TASKS TO PERFORM ▸
#1 Transcribe the essay on supernatural belief from "Now there's a" up to and including "wrong supernatural belief?".
#2 In the essay on supernatural belief, what does the writer trust to correct their errors?

BEGIN EXCERPTED TEXT

"If I Am Wrong...I Want to Know"

Now there's a statement I endorse. What's more likely, that a believer or a skeptic wrote it?
When it comes to supernatural beliefs, there is just no error correcting mechanism-- you have no way to tell if you are wrong-- you just keep making excuses or trying to have more faith or writing it off to mystery. If I am wrong about something I think is true, I want to know--- and I trust reality to correct my errors. But what is there to correct the error of someone who has a wrong supernatural belief?

Believers are not even able to imagine what the world would look like or how it would be different if all gods were an illusion, but the non believer can ask themselves what would they expect if there was a real god-- and they could answer-- For example, a real god should have left some scientifically prescient information for it's favorite creatures. Or a benevolent god would stop suffering or refuse to allow it to exist and so forth. Praying to a real god (who wanted to be believed in) should bring different results than wishing on a star or praying to a jug of milk. Praying to the right god should bring different results than praying to the wrong god if there was a real "jealous god" who didn't want there to be "other gods before him". Why would a good being need to be worshiped anyhow? If there were a real heaven/hell test then how could a god be so cruel as not to give a clear rubric and equal access to "passing"? What would be the point of punishing anyone forever? Wouldn't it be better never to have existed? Why wouldn't he clear up conflicting beliefs and cruelties in the various texts people imagine he inspired? If souls were real, then we should be able to get real and ready information about any afterlife or where missing bodies are and so forth. People should be eager to die if they really believed they were going to "happily ever after", right? Why shouldn't NDE's produce data where we could learn more and devise better tests? How would a soul interact with a brain-- as it must-- since we know the brain is intimately involved with consciousness-- feelings, memory, thought, wants, urges, perception, belief, etc. We should have some evidence-- something so that souls were distinguishable from an illusion of the brain. Why aren't true believers devising such tests? Are they afraid they will fail? Think of how rich and famous they'd be if they'd succeed? And the evidence should help us gain more knowledge... our tests should work every time the way X-rays work every time-- it shouldn't need excuses-- if souls are real. How can people claim to know about such things when science cannot even substantiate their existence? At what point do serious humans stop believing in illusions because they want them to be true? When you are on the right track, more information is discovered (see DNA)-- but when you are on the wrong track, you get mired in semantic games like Kalam.

END EXCERPTED TEXT
BEGIN MATERIAL PROVIDED

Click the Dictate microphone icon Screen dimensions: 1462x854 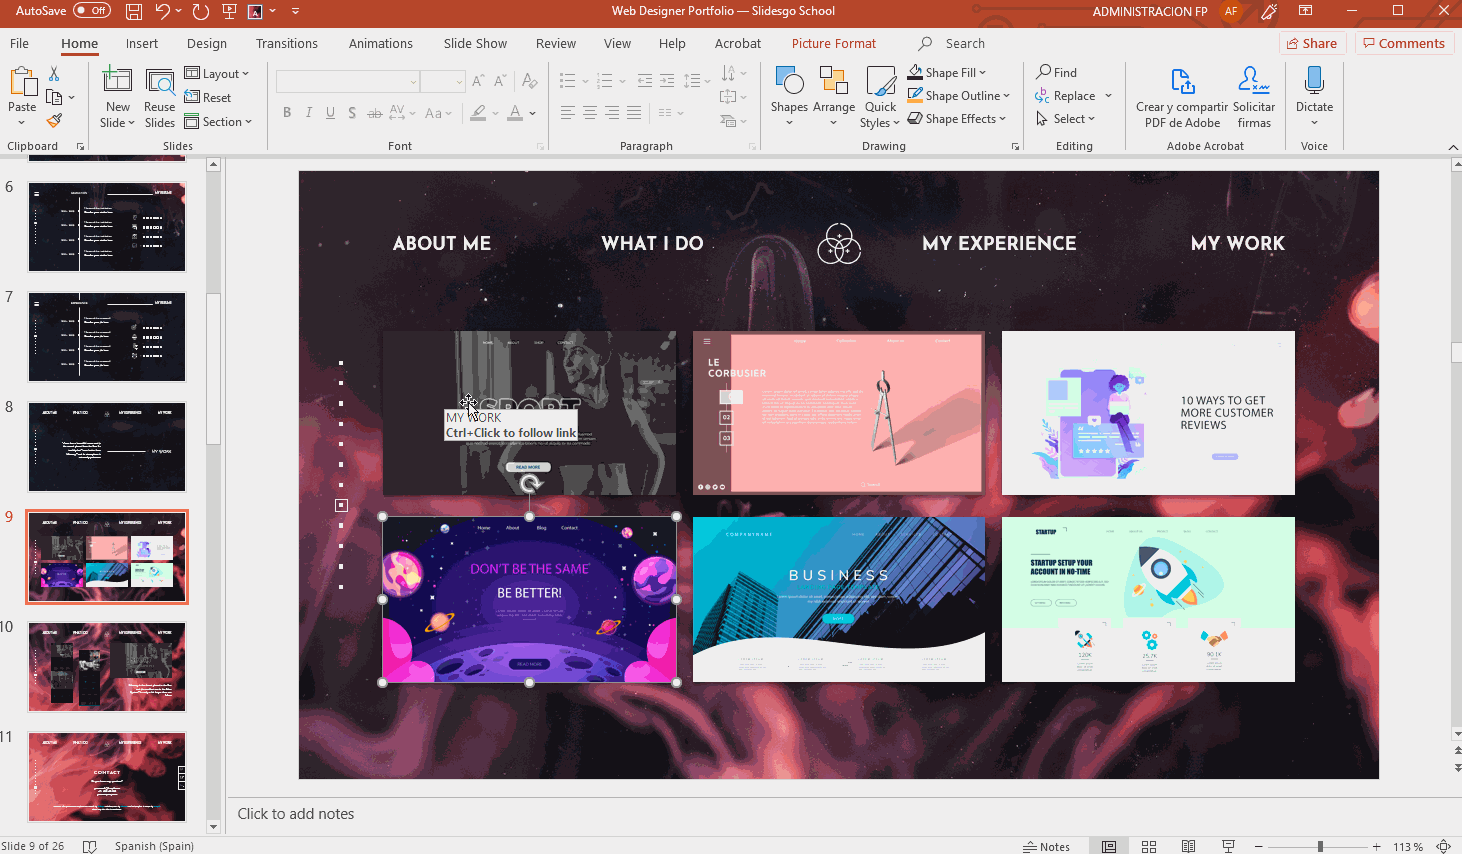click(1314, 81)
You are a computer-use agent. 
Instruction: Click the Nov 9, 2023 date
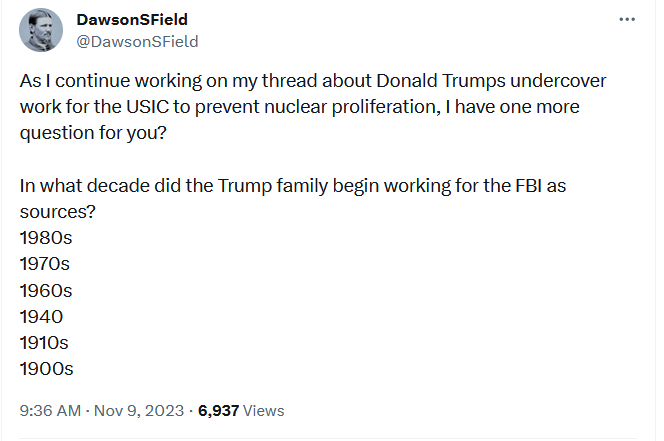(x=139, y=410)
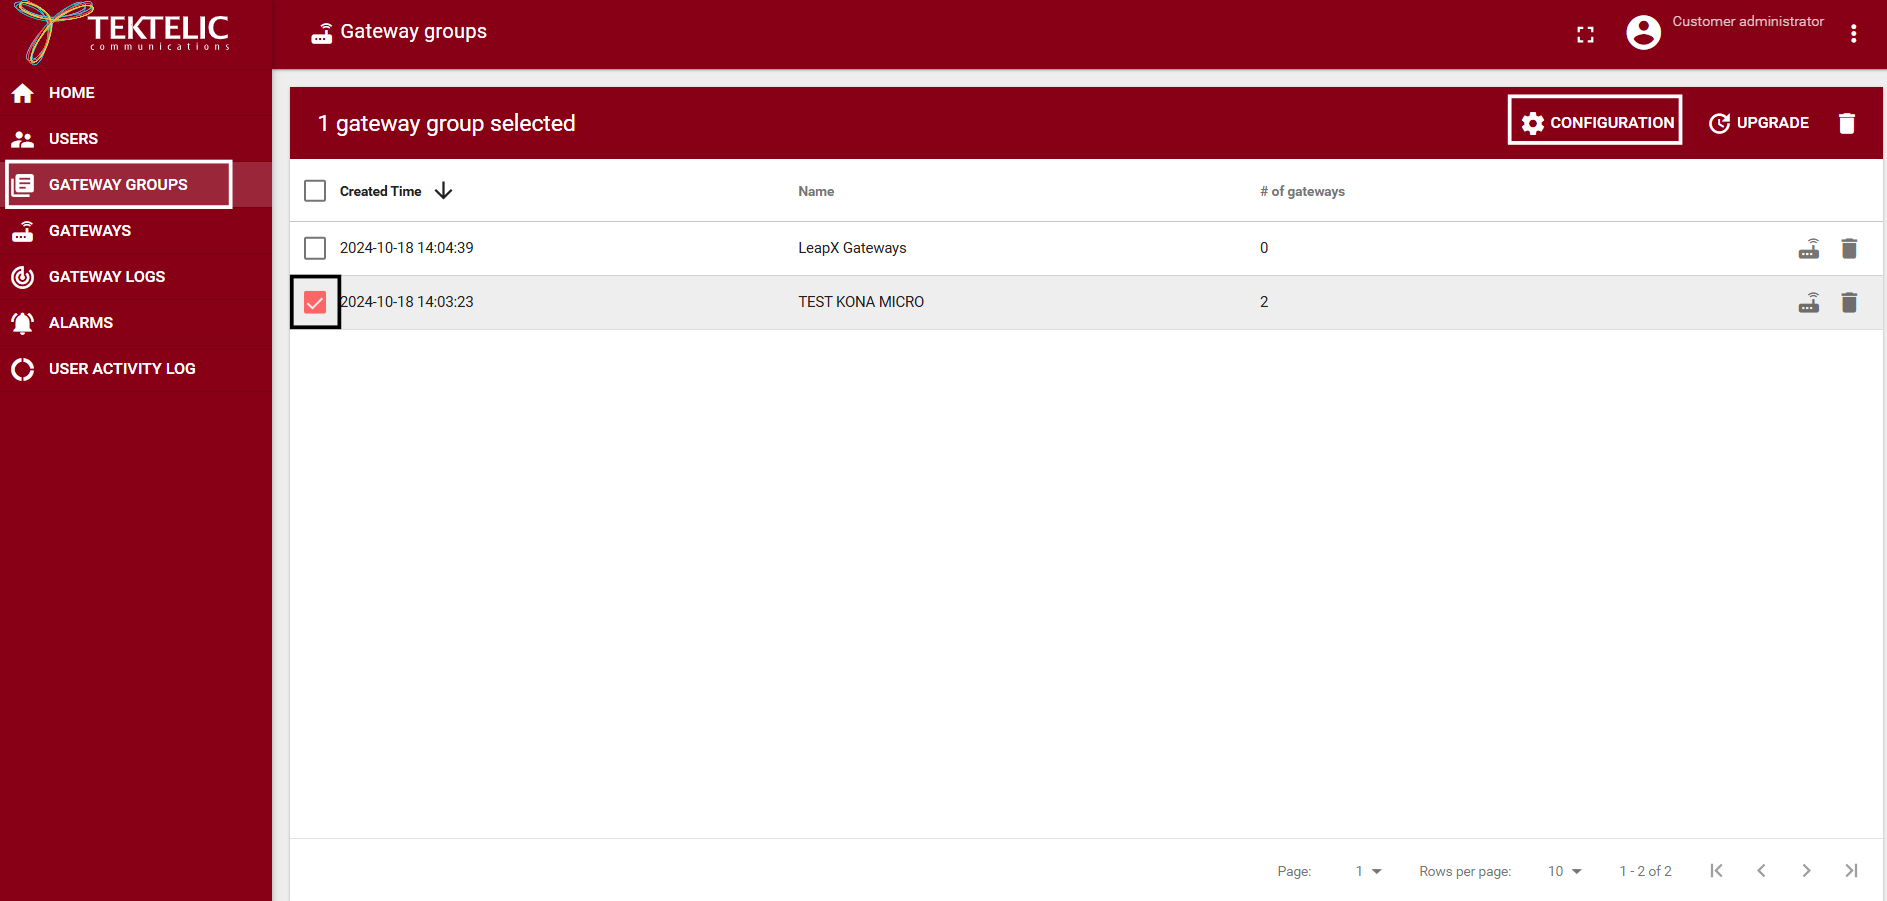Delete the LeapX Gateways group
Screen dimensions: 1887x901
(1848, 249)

END MATERIAL PROVIDED
BEGIN MATERIAL PROVIDED

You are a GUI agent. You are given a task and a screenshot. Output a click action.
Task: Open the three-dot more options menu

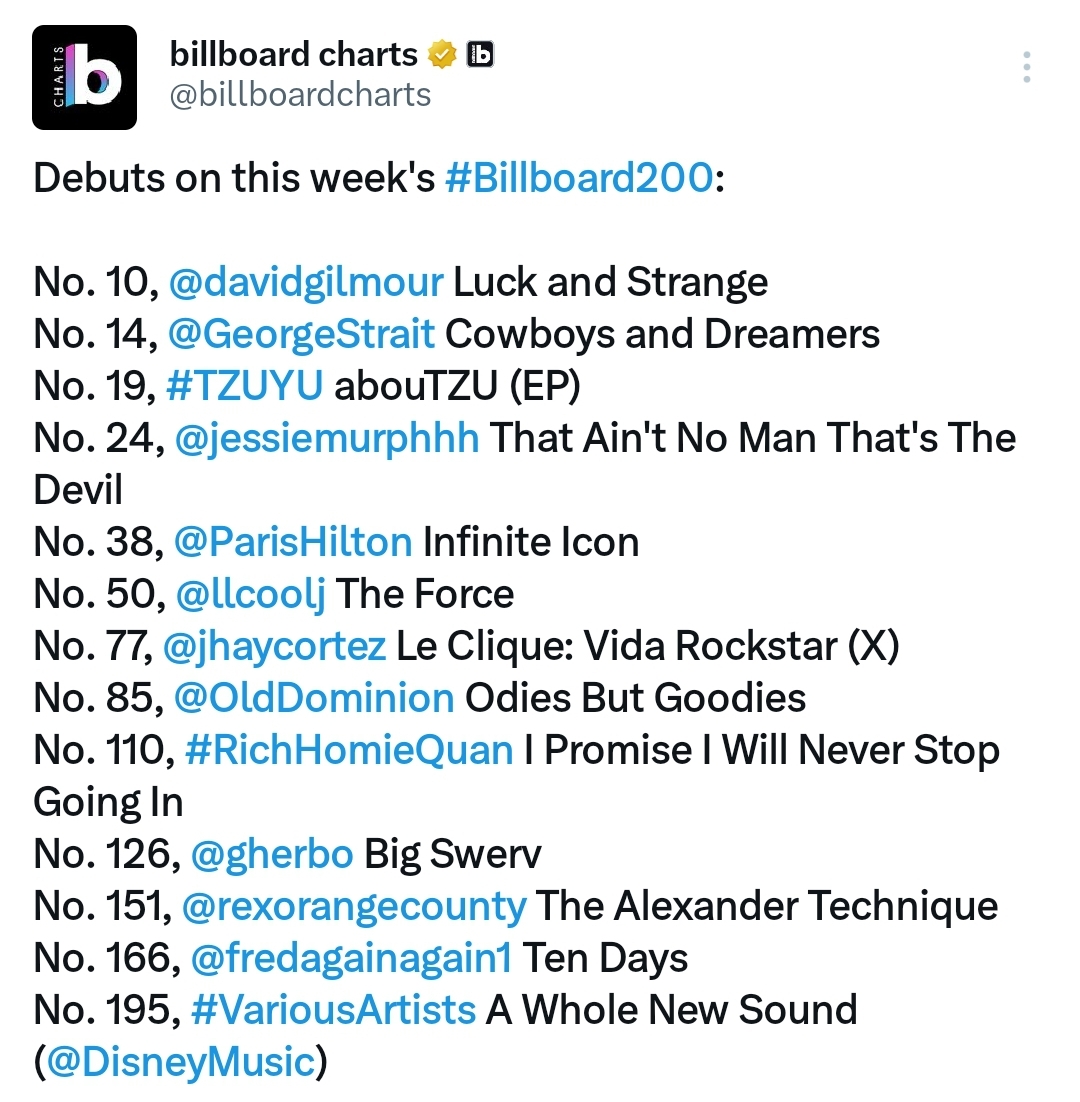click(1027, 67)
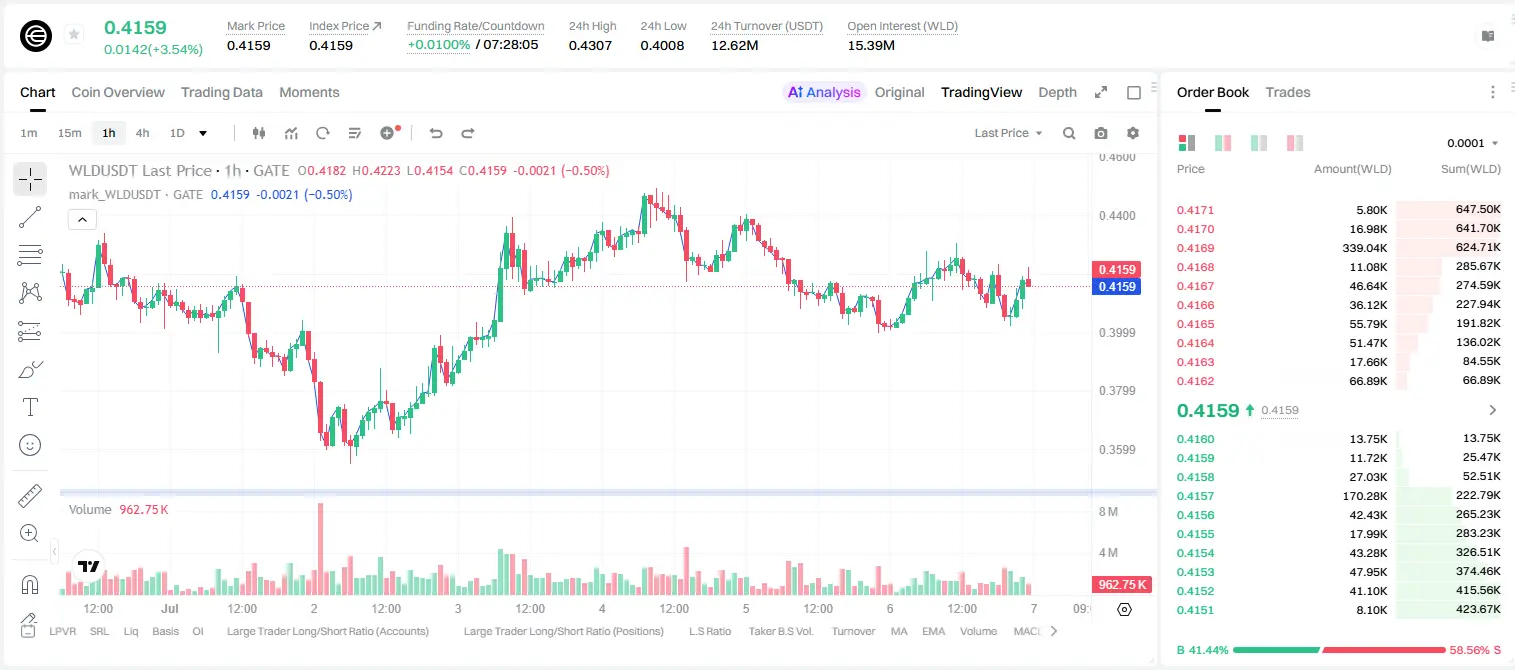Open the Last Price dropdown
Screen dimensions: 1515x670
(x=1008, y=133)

END MATERIAL PROVIDED
BEGIN MATERIAL PROVIDED

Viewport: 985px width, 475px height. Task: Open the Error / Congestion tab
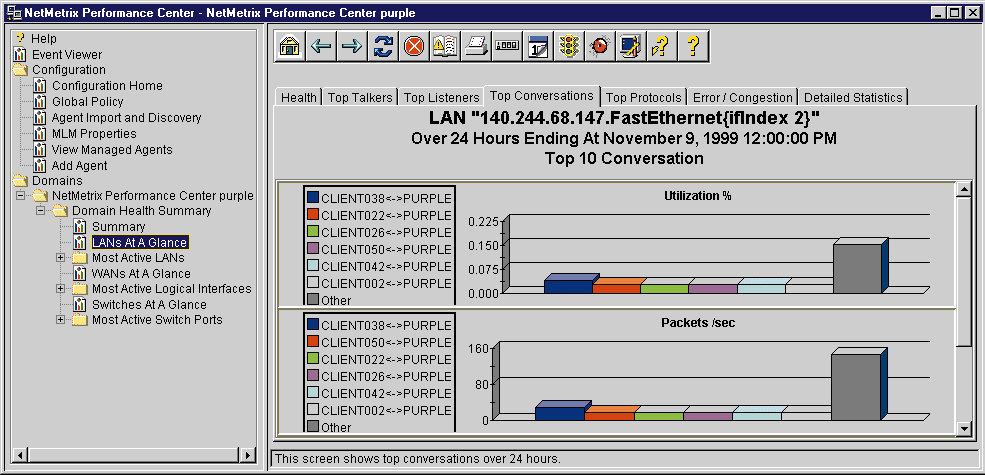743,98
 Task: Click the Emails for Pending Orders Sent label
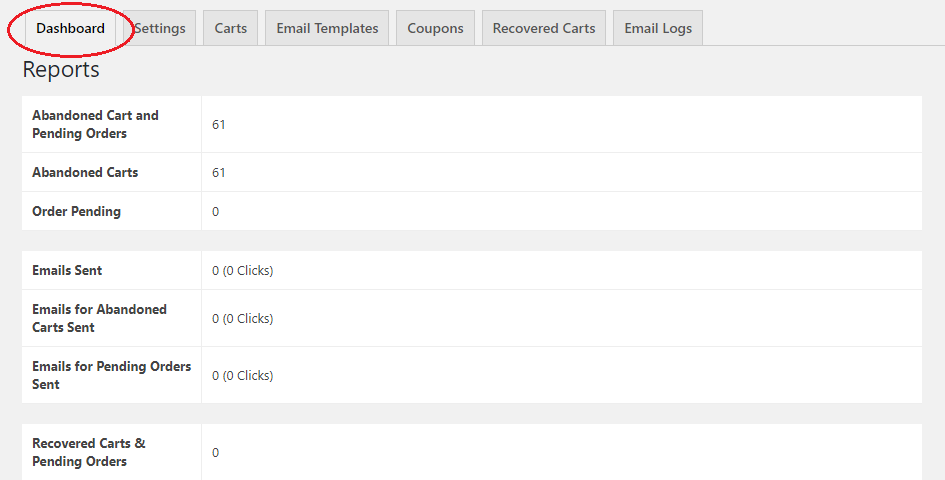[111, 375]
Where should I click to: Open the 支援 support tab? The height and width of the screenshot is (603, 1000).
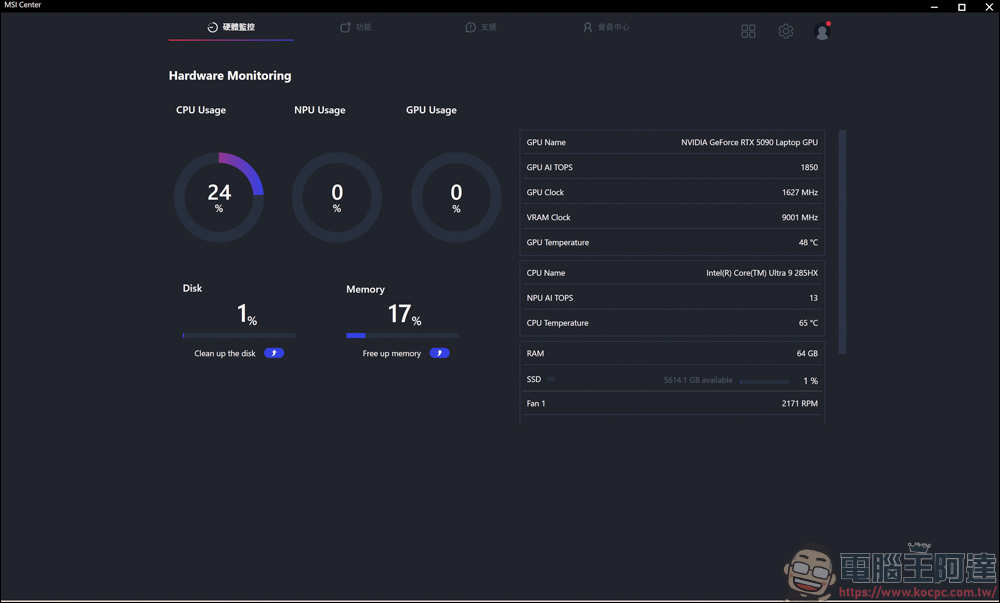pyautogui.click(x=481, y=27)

END MATERIAL PROVIDED

COMPLETED EXERCISE ▸
#1
Now there's a statement I endorse. What's more likely, that a believer or a skeptic wrote it?
When it comes to supernatural beliefs, there is just no error correcting mechanism-- you have no way to tell if you are wrong-- you just keep making excuses or trying to have more faith or writing it off to mystery. If I am wrong about something I think is true, I want to know--- and I trust reality to correct my errors. But what is there to correct the error of someone who has a wrong supernatural belief?

#2 Reality.